Research and development expense increased by $5.3 million in the three months ended June 30, 2022 compared to the same period in 2021. Research and development expense in 2022 included non-cash stock-based compensation expense of $1.7 million, comprised of a $2.0 million expense from equity classified awards and a $0.3 million recovery related to the non-cash, mark-to-market revaluation of certain historical liability classified awards, as well as a $0.7 million from restructuring expenses. Excluding stock-based compensation expense and restructuring expenses, research and development expense increased on a Non-GAAP basis by $9.0 million in 2022 compared to 2021. The increase related primarily to higher clinical trial expenses for zanidatamab and increased drug manufacturing expenses, partly offset by lower clinical trial expense for zanidatamab zovodotin.

"We continue to make steady progress towards reducing future operating costs and strengthening our balance sheet," said Chris Astle, Ph.D., SVP and Chief Financial Officer. "With the restructuring program complete, we anticipate our future operating costs will continue to decrease as we realize the benefits of headcount reduction and a focusing of our clinical and preclinical development programs. We expect these reductions to continue into 2023, and we look forward to providing further updates on our cash runway guidance in the near future."

We expect research and development expenditures to fluctuate over time in line with the advancement, expansion and completion of the clinical development of our product candidates, as well as our ongoing preclinical research activities.

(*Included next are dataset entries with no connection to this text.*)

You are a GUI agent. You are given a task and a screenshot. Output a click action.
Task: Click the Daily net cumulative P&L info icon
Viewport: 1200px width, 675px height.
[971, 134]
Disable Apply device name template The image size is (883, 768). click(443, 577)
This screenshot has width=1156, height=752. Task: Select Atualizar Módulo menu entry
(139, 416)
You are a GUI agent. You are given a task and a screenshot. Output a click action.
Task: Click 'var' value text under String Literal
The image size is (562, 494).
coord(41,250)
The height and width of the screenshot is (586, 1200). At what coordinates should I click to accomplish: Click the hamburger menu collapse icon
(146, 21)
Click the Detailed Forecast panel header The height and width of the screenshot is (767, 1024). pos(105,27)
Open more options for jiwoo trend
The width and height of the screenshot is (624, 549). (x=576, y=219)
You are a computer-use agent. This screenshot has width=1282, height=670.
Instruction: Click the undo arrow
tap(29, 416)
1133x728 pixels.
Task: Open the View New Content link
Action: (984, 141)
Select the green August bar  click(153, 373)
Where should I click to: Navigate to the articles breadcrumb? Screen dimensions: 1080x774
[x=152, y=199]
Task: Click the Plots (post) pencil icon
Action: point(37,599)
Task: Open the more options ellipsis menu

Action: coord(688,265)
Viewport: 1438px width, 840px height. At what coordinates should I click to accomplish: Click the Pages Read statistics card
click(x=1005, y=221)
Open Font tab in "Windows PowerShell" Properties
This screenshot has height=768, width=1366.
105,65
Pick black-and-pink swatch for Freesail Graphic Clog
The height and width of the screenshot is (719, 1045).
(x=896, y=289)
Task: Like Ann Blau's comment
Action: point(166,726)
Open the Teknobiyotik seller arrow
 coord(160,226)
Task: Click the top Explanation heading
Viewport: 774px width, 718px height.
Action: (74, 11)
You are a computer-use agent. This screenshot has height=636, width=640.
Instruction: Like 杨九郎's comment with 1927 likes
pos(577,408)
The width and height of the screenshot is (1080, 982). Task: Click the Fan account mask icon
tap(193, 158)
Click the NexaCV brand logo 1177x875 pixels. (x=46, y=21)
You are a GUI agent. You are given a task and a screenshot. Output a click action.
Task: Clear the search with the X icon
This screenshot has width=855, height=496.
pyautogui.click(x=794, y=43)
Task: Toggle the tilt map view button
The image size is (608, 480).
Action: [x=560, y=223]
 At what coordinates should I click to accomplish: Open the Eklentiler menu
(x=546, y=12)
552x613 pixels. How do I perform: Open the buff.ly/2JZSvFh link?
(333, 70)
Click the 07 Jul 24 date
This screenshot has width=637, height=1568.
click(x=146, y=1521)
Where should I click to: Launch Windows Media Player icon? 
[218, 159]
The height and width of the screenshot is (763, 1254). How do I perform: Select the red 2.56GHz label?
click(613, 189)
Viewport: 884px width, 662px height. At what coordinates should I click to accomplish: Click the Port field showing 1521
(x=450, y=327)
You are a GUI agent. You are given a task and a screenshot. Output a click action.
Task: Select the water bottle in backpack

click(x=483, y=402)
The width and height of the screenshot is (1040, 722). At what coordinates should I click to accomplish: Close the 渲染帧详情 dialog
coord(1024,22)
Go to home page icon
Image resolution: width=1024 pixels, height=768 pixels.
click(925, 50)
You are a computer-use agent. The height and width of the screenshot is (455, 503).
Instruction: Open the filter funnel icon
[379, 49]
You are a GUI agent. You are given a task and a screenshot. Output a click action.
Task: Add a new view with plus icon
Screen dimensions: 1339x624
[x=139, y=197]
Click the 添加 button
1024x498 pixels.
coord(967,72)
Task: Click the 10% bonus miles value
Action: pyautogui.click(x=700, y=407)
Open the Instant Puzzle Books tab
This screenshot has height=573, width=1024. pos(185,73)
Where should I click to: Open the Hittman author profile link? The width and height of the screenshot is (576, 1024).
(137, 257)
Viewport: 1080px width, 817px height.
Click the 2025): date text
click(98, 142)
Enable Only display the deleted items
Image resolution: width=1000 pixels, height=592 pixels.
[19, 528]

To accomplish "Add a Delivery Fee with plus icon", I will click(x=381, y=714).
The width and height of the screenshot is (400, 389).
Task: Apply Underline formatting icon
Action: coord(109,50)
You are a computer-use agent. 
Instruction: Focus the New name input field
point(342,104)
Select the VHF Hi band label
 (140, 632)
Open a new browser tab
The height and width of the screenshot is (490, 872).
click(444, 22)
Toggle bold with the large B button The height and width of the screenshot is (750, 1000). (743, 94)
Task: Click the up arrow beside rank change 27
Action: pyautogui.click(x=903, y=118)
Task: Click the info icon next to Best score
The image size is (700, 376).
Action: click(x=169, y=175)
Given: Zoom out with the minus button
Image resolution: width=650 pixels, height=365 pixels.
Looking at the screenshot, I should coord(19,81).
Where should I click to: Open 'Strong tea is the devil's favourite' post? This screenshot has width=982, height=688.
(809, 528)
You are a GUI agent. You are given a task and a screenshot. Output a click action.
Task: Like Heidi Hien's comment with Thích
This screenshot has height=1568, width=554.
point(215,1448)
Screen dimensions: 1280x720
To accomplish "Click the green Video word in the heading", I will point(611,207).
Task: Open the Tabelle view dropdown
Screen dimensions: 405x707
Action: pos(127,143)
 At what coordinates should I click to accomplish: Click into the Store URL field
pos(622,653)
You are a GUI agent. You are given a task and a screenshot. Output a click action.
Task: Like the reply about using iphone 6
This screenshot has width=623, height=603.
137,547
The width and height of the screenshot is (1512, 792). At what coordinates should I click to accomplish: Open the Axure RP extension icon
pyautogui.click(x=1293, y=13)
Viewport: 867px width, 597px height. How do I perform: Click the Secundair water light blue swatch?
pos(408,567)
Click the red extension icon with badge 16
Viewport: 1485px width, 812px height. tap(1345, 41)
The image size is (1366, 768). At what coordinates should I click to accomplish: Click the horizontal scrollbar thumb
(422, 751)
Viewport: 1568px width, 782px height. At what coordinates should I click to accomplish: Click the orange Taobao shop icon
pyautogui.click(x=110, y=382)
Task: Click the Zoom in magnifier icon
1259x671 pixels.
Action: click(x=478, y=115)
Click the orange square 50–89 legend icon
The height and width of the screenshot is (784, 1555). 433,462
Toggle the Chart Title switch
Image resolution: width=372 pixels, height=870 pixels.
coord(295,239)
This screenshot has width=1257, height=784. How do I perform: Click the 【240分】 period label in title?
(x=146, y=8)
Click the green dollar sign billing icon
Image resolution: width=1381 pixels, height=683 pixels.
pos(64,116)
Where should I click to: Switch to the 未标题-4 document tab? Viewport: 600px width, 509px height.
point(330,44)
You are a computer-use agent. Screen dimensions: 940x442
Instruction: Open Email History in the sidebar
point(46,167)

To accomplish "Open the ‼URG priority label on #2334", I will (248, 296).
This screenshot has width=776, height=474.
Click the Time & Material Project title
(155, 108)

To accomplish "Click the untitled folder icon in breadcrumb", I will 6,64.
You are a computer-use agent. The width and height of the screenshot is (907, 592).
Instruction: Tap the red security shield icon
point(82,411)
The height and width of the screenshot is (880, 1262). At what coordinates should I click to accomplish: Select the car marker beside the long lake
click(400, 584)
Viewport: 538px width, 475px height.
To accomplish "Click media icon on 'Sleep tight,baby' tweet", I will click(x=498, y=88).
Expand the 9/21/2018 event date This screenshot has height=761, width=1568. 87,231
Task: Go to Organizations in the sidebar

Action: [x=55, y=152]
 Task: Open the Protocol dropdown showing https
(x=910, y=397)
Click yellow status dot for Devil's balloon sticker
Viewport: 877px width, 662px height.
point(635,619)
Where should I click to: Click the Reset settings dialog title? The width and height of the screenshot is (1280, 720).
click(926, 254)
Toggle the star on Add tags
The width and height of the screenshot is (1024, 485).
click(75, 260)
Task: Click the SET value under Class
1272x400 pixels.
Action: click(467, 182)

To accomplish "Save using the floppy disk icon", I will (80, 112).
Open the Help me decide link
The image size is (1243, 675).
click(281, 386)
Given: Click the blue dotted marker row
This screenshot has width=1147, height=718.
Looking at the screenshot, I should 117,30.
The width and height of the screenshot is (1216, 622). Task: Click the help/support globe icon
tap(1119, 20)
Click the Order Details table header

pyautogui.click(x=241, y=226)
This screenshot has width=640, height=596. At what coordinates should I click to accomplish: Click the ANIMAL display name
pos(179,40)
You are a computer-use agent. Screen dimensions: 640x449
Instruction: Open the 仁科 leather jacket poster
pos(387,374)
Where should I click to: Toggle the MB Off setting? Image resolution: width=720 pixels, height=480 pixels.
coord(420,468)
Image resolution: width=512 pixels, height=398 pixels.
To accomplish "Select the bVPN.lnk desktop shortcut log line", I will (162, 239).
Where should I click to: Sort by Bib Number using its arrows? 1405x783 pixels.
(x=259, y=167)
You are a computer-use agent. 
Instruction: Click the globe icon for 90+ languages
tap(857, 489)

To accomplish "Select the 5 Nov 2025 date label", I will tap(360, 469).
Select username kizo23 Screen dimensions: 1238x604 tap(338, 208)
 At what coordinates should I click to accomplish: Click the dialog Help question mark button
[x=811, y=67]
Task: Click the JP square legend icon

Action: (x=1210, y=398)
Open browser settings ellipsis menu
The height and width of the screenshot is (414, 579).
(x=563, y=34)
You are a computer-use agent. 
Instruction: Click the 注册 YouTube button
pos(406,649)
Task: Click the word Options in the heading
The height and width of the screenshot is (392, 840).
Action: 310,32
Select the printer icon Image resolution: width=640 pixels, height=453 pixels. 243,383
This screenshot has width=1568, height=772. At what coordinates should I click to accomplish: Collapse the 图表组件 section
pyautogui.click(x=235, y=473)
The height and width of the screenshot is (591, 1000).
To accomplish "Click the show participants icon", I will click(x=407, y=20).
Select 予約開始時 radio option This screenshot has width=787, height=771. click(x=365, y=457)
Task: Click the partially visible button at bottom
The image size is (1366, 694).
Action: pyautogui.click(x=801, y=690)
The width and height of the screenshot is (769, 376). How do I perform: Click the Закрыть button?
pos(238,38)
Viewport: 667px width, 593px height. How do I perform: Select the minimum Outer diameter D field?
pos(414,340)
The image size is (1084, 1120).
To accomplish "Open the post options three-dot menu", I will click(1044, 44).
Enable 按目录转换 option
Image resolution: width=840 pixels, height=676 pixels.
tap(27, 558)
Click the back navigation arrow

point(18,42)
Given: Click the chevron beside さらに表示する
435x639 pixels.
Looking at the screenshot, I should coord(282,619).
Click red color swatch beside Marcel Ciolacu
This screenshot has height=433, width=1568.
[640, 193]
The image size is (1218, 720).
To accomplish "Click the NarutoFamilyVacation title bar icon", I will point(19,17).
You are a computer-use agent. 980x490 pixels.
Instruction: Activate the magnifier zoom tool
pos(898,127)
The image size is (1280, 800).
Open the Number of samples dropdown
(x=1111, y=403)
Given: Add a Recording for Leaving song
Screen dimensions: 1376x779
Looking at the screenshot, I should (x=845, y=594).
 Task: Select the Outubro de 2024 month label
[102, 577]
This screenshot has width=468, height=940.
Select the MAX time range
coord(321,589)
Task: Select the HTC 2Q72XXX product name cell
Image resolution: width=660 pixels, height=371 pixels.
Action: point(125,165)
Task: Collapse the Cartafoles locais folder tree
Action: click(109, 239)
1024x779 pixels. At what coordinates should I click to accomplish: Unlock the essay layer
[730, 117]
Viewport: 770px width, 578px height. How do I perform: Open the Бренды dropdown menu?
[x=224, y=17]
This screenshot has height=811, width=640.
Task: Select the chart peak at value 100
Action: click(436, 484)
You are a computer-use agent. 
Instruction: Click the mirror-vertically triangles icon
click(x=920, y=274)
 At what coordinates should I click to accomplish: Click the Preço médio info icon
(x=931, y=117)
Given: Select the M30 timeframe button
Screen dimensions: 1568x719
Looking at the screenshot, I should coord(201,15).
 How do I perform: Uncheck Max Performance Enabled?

Excluding the impact of stock-based compensation and restructuring expenses, general and administrative expense increased on a Non-GAAP basis by $1.3 million during three months ended June 30, 2022 compared to same period in 2021. This increase was primarily due to professional fees and other expenses in 2022 which was partially offset by a decrease in salaries and benefits expense as a result of decrease in headcount due to the Company’s Restructuring program.

Net loss for the three months ended June 30, 2022 was $64.6 million compared to $67.5 million for the same period of 2021.

As of June 30, 2022, Zymeworks had $241.8 million in cash resources consisting of cash, cash equivalents and short-term investments. Based on our current operating plan, we believe that our current cash resources, and proceeds from certain existing collaboration payments we anticipate receiving, will enable us to fund our planned operations into the second half of 2023 and potentially beyond. Further, we continue to make progress towards our previously announced goal of delivering upon new partnerships, collaborations and monetization opportunities in order to provide additional non-dilutive sources of funding for our operations beyond 2023.